Tuesday, September 30, 2008

The Brief and Wondrous Life of Oscar Wao

The Brief and Wondrous Life of Oscar Wao by Junot Diaz was originally published in 2007 and won the Pulitzer Prize. My paperback copy has 340 pages. I don't know where to begin this review... There is a lot of untranslated Spanish or Spanglish in this book - too much for a non-Spanish speaking reader. For me, the use of expletives were simply too frequent and not necessary. It is just all just too much.
Ah... okay, I really disliked this book. Diaz had brief passages of insight, humor, and genius, but, all in all, I had to force myself to finish it - not a good sign. I don't think Oscar Wao was a good choice for me. I have a feeling this is one of those love it/hate it books. My honest rating is a 1; because of brief sparkling moments, sometimes deeply embedded within, maybe a 3.


Synopsis from cover:
"Oscar is a sweet but disastrously overweight ghetto nerd, a New Jersey romantic who dreams of becoming the Dominican J. R. R. Tolkein and, most of all, of finding love. But Oscar may never get what he wants.
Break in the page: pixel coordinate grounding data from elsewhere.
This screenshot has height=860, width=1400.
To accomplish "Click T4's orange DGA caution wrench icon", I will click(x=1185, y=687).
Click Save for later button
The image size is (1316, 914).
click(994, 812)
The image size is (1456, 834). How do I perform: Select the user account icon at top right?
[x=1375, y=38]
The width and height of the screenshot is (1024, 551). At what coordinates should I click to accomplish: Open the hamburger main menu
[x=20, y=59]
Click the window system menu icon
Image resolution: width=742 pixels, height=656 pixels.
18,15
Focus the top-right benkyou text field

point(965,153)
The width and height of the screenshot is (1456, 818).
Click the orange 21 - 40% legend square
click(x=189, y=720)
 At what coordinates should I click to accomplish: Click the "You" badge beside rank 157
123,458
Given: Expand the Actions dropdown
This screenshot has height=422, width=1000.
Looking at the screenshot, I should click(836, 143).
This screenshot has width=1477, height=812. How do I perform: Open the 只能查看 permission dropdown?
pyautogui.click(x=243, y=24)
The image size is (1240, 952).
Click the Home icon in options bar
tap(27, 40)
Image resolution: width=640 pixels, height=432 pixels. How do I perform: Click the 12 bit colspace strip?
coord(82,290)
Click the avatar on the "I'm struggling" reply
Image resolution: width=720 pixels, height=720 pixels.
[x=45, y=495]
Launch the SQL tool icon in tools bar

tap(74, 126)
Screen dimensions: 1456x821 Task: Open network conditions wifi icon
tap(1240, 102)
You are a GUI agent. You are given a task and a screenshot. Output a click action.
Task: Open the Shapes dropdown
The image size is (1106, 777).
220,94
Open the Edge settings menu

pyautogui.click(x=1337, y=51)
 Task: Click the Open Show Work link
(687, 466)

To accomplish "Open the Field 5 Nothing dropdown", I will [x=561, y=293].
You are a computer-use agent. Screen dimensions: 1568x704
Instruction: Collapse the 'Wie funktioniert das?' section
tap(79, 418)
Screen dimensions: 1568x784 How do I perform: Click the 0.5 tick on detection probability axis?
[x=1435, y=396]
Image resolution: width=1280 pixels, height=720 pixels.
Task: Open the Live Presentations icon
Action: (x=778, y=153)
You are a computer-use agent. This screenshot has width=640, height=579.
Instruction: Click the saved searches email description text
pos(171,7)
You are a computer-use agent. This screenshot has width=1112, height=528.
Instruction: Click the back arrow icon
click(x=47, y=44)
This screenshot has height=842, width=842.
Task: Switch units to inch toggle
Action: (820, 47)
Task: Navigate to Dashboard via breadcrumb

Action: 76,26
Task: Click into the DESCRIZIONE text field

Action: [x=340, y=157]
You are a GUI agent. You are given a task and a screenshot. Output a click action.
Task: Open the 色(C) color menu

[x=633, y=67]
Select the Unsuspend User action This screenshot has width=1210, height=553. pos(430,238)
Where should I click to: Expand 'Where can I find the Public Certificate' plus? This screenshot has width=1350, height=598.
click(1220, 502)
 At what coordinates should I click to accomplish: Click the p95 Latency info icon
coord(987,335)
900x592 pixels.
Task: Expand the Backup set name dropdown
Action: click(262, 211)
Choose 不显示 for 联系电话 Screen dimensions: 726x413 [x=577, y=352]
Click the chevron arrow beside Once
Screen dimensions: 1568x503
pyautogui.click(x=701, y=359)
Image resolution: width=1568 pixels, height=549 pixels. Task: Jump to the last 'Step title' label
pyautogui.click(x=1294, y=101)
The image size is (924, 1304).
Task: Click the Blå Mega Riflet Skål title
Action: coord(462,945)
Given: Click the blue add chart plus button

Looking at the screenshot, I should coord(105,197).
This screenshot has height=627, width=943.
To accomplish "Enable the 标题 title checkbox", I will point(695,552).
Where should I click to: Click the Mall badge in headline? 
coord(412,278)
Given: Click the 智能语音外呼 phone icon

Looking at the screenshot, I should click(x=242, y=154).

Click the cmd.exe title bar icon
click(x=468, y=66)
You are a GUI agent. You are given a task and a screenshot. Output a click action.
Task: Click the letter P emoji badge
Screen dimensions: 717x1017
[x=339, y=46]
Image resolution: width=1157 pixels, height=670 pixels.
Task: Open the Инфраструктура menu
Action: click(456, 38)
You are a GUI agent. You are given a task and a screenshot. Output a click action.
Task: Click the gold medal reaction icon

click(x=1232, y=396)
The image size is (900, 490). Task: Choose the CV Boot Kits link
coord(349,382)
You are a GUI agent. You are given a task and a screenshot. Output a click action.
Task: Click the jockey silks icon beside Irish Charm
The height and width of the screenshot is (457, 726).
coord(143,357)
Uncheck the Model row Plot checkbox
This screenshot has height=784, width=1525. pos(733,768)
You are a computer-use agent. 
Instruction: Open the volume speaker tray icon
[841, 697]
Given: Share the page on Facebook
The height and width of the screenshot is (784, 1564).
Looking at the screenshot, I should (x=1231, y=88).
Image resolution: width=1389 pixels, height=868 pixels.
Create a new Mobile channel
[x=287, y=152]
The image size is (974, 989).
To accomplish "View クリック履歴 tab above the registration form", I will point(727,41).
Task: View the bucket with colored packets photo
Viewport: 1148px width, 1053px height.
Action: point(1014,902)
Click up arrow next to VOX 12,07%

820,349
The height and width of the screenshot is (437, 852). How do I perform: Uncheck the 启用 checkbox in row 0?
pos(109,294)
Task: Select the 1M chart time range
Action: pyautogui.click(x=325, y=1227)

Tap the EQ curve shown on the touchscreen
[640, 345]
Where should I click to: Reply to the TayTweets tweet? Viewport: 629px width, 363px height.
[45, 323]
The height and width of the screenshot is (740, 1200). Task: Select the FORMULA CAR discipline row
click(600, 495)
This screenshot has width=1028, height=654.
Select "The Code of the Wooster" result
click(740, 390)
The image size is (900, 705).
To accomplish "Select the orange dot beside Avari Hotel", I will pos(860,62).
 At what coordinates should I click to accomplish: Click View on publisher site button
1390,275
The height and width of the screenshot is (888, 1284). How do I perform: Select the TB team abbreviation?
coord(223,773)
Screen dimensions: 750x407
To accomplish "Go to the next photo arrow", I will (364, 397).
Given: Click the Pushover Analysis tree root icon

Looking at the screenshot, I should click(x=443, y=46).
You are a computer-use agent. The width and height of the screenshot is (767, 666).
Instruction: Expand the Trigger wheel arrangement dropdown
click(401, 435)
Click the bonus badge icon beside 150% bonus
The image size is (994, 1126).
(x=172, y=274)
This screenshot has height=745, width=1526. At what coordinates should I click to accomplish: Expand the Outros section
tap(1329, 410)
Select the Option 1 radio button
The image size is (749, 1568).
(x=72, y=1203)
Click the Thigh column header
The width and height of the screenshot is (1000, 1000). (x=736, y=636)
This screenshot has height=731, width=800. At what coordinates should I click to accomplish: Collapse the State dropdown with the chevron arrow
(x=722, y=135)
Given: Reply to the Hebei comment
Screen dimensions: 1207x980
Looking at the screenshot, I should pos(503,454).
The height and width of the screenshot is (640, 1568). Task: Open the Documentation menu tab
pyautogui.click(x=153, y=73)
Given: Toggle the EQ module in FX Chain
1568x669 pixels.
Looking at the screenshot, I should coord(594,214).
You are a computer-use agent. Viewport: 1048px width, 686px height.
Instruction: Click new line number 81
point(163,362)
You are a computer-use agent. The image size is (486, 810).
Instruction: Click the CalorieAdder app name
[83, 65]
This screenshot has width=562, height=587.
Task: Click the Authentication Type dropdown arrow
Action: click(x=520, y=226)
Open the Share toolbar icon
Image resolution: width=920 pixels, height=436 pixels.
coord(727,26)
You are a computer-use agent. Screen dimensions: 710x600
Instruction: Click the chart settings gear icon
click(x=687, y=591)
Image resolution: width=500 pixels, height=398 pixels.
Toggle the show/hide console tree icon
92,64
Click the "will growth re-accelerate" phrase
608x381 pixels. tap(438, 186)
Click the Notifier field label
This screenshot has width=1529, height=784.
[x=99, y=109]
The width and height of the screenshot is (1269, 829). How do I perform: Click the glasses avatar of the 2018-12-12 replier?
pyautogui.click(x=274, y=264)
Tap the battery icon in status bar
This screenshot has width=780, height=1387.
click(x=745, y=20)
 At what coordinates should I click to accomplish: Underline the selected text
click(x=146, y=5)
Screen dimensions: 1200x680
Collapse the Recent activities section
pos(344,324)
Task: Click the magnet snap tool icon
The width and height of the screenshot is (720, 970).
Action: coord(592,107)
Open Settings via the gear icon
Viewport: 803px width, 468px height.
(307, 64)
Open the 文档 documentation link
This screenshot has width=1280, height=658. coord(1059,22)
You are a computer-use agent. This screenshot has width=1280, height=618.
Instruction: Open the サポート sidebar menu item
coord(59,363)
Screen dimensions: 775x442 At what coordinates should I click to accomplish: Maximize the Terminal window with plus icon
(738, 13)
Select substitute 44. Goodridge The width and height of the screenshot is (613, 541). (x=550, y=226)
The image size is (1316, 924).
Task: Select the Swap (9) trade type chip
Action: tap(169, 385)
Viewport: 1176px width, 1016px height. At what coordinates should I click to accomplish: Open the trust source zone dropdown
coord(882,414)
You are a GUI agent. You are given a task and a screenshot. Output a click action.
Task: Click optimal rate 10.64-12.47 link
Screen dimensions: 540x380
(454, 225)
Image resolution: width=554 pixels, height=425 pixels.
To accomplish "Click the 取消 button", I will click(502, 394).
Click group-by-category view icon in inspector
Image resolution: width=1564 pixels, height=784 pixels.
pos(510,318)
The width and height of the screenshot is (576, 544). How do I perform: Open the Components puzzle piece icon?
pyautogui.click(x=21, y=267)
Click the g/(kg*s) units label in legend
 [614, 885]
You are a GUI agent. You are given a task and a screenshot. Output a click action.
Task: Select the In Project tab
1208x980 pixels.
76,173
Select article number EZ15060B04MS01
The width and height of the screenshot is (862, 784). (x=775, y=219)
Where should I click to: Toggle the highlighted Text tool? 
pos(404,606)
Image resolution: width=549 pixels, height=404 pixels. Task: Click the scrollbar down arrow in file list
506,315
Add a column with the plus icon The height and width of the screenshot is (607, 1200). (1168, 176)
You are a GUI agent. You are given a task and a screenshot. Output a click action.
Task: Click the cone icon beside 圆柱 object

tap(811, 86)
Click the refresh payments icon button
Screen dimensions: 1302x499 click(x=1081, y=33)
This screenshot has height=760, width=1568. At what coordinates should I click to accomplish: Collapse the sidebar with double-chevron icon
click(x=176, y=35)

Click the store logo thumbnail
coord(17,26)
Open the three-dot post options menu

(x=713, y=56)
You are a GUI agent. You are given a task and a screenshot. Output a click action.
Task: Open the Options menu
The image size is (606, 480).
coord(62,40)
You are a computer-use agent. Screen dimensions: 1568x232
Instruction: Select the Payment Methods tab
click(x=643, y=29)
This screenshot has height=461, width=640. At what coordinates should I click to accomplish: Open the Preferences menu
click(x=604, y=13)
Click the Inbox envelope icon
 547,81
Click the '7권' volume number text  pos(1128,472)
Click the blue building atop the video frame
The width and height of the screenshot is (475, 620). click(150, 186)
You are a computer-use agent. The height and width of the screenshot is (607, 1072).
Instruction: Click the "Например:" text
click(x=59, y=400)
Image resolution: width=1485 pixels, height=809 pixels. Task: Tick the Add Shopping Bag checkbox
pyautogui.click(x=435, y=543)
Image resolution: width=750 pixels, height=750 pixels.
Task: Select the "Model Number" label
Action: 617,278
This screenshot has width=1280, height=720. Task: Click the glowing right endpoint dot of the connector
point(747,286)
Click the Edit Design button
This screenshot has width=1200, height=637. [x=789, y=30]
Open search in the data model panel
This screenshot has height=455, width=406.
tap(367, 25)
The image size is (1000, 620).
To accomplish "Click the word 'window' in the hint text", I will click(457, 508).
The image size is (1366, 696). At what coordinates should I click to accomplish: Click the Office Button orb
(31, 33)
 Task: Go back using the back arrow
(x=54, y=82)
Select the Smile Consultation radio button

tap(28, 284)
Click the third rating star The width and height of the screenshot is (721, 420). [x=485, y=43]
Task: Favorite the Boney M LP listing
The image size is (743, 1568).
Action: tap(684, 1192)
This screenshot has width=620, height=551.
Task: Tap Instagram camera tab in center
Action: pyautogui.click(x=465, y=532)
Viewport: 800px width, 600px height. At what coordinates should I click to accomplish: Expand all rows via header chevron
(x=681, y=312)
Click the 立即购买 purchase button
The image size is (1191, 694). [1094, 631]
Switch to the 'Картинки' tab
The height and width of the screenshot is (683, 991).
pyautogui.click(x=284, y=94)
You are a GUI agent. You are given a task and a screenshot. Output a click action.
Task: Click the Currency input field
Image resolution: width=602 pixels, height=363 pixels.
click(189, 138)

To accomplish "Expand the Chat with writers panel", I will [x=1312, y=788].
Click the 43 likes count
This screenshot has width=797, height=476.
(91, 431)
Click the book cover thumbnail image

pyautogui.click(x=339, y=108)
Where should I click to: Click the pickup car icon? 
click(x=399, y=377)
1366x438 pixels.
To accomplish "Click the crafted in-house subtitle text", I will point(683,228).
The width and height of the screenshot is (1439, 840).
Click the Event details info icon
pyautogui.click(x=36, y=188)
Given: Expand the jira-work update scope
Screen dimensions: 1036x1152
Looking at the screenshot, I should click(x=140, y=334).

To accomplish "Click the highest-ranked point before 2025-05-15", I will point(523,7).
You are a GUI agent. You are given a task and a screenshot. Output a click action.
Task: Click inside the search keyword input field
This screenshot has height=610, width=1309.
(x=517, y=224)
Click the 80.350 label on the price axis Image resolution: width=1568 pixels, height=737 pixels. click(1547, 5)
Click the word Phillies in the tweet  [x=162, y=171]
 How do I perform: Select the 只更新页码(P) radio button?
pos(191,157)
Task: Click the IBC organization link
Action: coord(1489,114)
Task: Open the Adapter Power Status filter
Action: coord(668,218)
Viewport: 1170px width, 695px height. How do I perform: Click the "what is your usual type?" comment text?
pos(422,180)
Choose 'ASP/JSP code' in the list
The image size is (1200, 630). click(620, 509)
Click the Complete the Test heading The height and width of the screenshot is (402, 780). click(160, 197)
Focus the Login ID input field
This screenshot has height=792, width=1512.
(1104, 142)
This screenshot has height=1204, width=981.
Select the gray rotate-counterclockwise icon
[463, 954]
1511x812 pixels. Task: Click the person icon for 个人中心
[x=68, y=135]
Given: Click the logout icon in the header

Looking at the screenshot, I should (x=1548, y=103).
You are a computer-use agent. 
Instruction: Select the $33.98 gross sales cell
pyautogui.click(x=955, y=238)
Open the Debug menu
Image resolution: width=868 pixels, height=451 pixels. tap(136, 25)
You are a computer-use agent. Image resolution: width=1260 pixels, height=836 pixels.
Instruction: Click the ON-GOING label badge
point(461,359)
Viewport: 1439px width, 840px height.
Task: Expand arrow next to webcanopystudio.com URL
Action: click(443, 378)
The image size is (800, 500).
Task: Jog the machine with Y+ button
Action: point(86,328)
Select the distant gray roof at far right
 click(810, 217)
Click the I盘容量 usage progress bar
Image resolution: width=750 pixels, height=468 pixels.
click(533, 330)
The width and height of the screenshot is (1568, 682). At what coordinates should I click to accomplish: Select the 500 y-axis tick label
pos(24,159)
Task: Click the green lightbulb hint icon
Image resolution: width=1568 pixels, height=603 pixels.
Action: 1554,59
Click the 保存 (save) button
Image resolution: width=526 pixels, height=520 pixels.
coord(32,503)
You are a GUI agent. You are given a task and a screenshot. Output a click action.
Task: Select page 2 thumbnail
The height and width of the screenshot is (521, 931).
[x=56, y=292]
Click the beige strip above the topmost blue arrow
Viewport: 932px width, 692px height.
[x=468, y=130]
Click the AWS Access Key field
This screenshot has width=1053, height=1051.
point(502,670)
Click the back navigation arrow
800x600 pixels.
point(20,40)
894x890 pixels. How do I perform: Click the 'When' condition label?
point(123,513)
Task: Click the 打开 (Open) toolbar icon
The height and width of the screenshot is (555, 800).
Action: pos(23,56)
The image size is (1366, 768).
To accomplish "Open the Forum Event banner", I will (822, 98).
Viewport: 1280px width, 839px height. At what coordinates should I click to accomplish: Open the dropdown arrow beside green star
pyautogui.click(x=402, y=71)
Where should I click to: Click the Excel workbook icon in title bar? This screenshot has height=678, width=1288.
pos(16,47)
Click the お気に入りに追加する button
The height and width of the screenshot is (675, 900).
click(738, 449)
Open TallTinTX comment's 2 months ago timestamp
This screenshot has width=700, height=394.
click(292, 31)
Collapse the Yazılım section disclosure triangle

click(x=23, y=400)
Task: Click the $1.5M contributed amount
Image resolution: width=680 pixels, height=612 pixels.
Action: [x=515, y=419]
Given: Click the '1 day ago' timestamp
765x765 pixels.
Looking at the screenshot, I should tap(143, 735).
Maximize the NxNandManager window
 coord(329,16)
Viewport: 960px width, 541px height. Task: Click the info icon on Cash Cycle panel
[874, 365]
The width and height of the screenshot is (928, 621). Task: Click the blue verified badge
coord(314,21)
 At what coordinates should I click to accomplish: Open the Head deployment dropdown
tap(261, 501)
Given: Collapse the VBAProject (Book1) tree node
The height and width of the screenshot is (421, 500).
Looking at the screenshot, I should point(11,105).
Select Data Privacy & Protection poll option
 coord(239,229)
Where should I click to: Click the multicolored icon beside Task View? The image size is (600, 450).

Blame the....curse that has haunted Oscar's family for generations, following them on their epic journey from the Dominican Republic to the United States and back again."

Quotes:

"They say it came first from Africa, carried in the screams of the enslaved; that it was the death bane of the Tainos, uttered just as one world perished and another began; that it was a demon drawn into Creation through the nightmare door that was cracked open in the Antilles." first sentence

"For Oscar, high school was the equivalent of a medieval spectacle, like being put in the stocks and forced to endure the peltings and outrages of a mob of deranged half-wits, an experience from which he supposed he should have emerged a better person, but that's not really what happened - and if there were any lessons to be gleaned from the ordeal of those years he never quite figured out what they were." pg. 19

"Dude wore his nerdiness like a Jedi wore his light saber or a Lensman her lens. Couldn't have passed for Normal if he'd wanted to." pg. 21

"And at that moment, for reasons you will never quite understand, you are overcome by the feeling, the premonition, that something in your life is about to change. You become light-headed and you can feel a throbbing in your blood, a beat, a rhythm, a drum." pg. 53

3 comments:

Cedar Creek PTA said...
This comment has been removed by the author.
Cedar Creek PTA said...

Oh no! I'm sorry to hear you didn't like this. I've been looking forward to it. I hated Mambo Kings!

Sorry, I had to repost my comment due to typos. Grr!

Lori L said...

I was looking forward to reading it too. This made it doubly disappointing after I actually got to read it. If you hated Mambo Kings as much as I did, LOL, I'm guessing that you aren't going to like Ocsar Wao either.